REQUIRED ACTION:
In the entries below, find the line with "1307x924 pixels. How" and transcribe it and every line after it exactly, through the last line, without pictures.

Start of WORKING DATA

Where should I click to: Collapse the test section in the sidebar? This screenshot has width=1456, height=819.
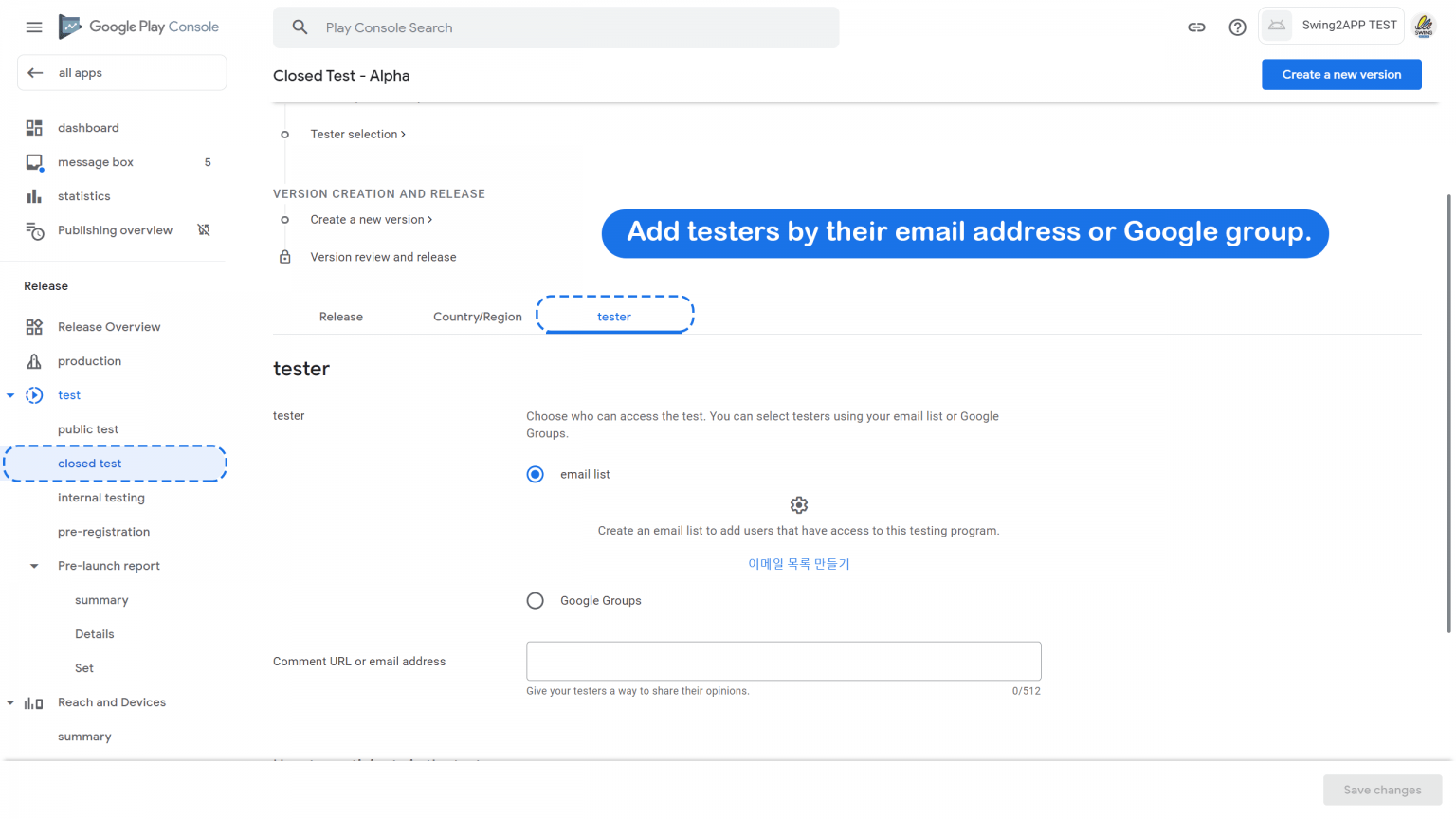click(10, 394)
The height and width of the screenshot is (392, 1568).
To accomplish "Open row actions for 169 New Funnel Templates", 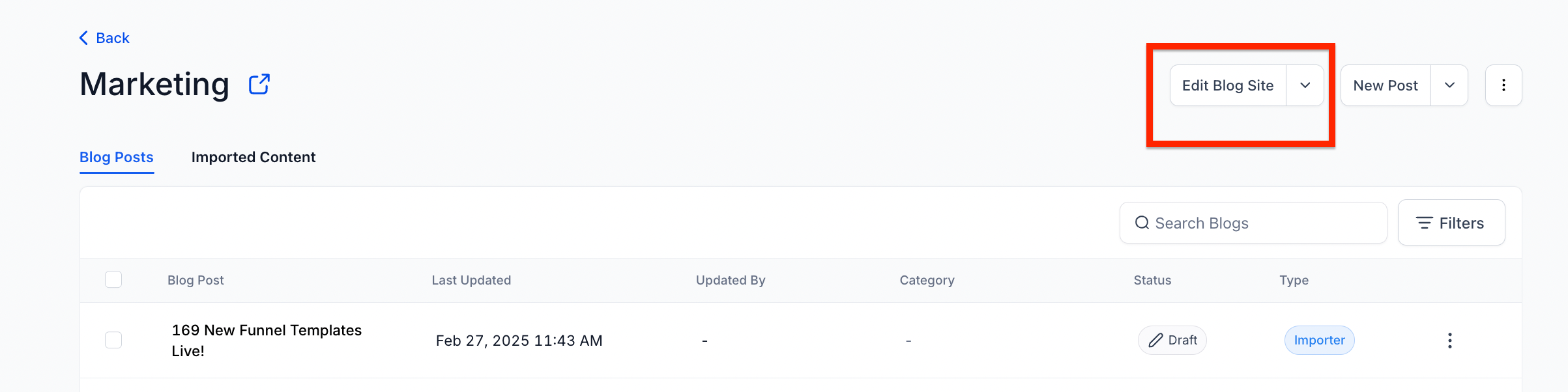I will point(1449,341).
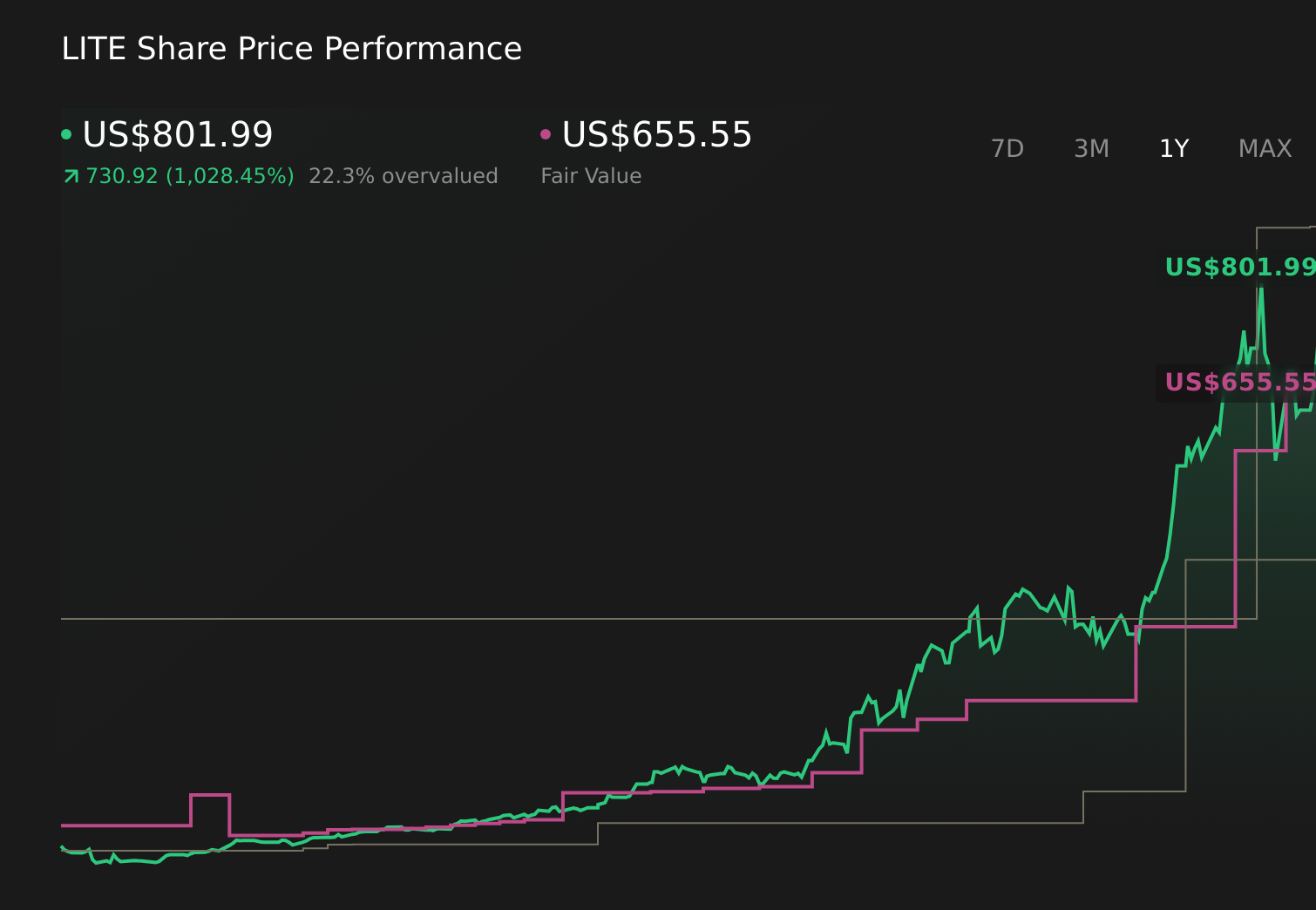Click the large US$655.55 header value
The image size is (1316, 910).
coord(656,134)
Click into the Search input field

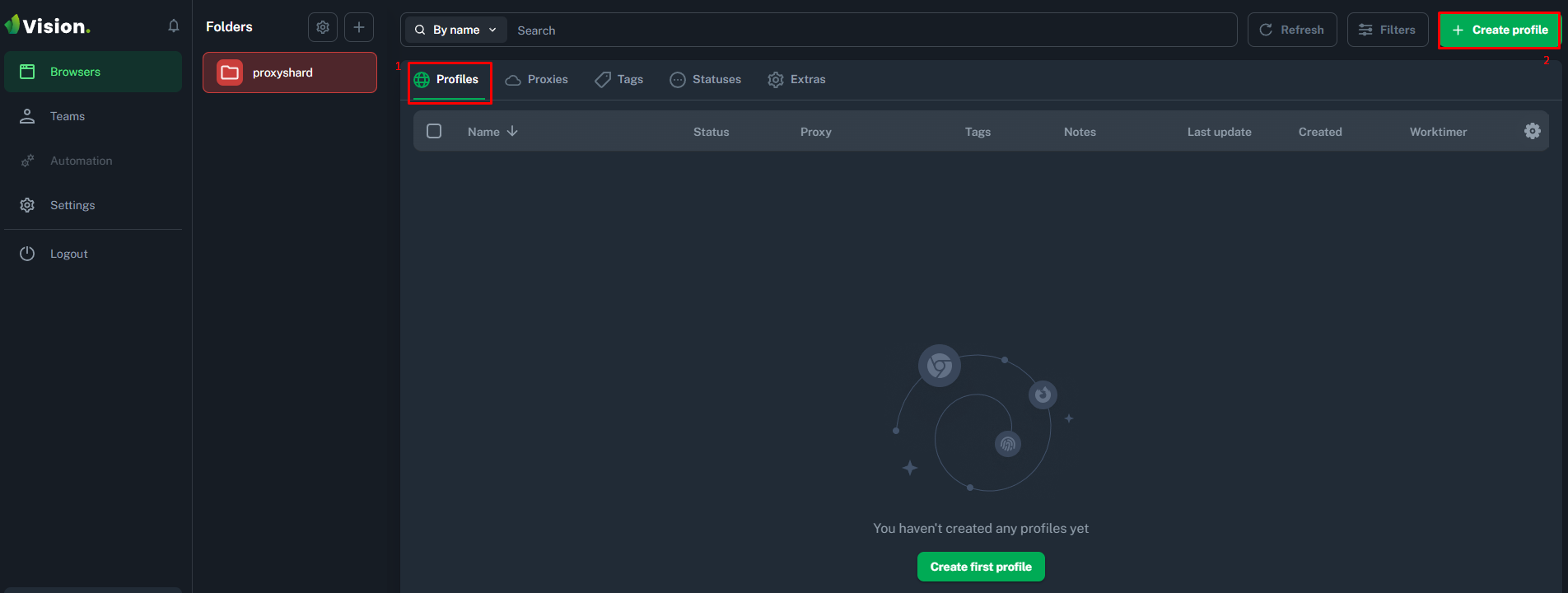click(865, 30)
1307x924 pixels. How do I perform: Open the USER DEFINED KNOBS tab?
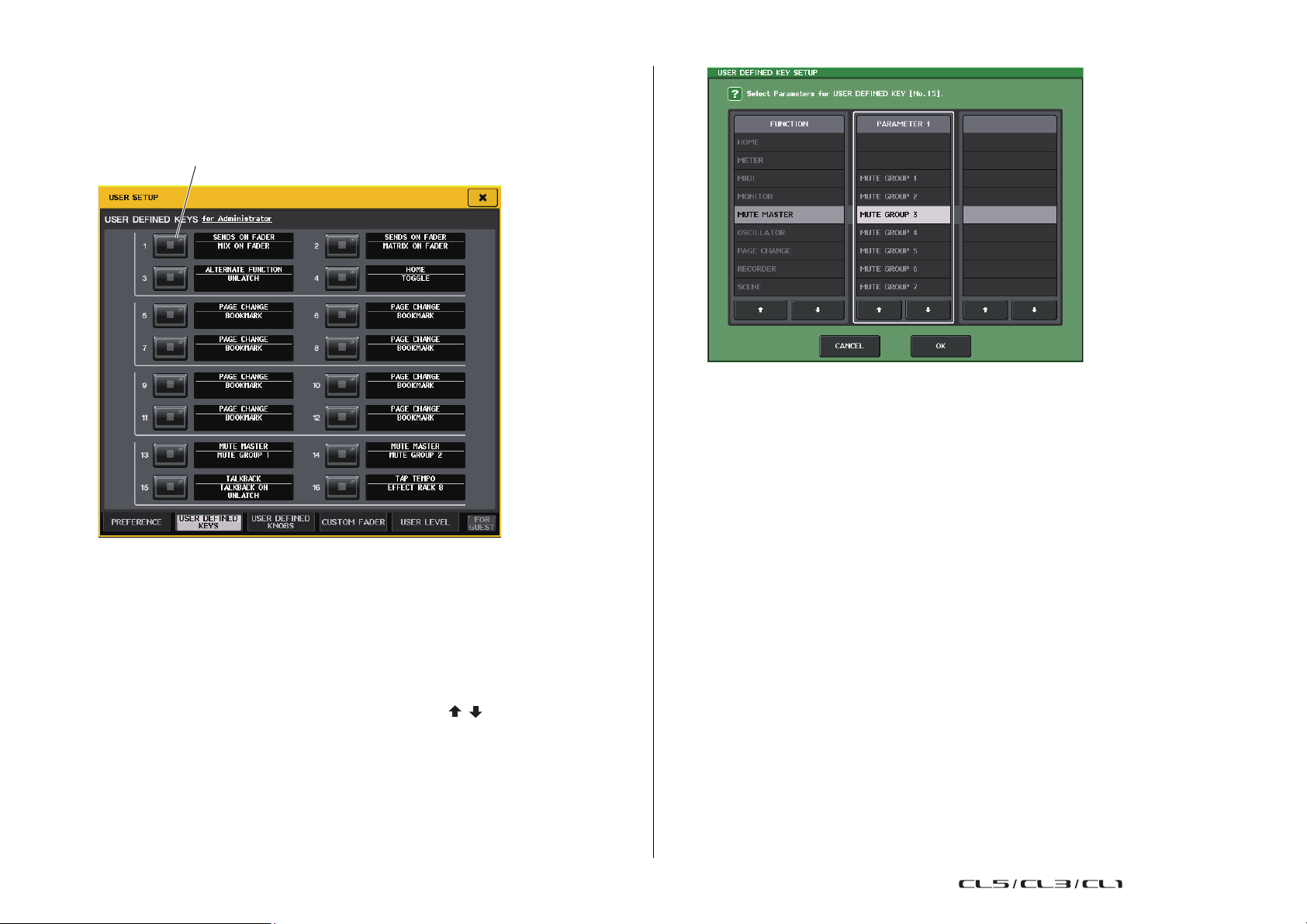(x=280, y=522)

End of WORKING DATA

SOLUTION:
1307x924 pixels. How do I perform: Open the USER DEFINED KNOBS tab?
(x=280, y=522)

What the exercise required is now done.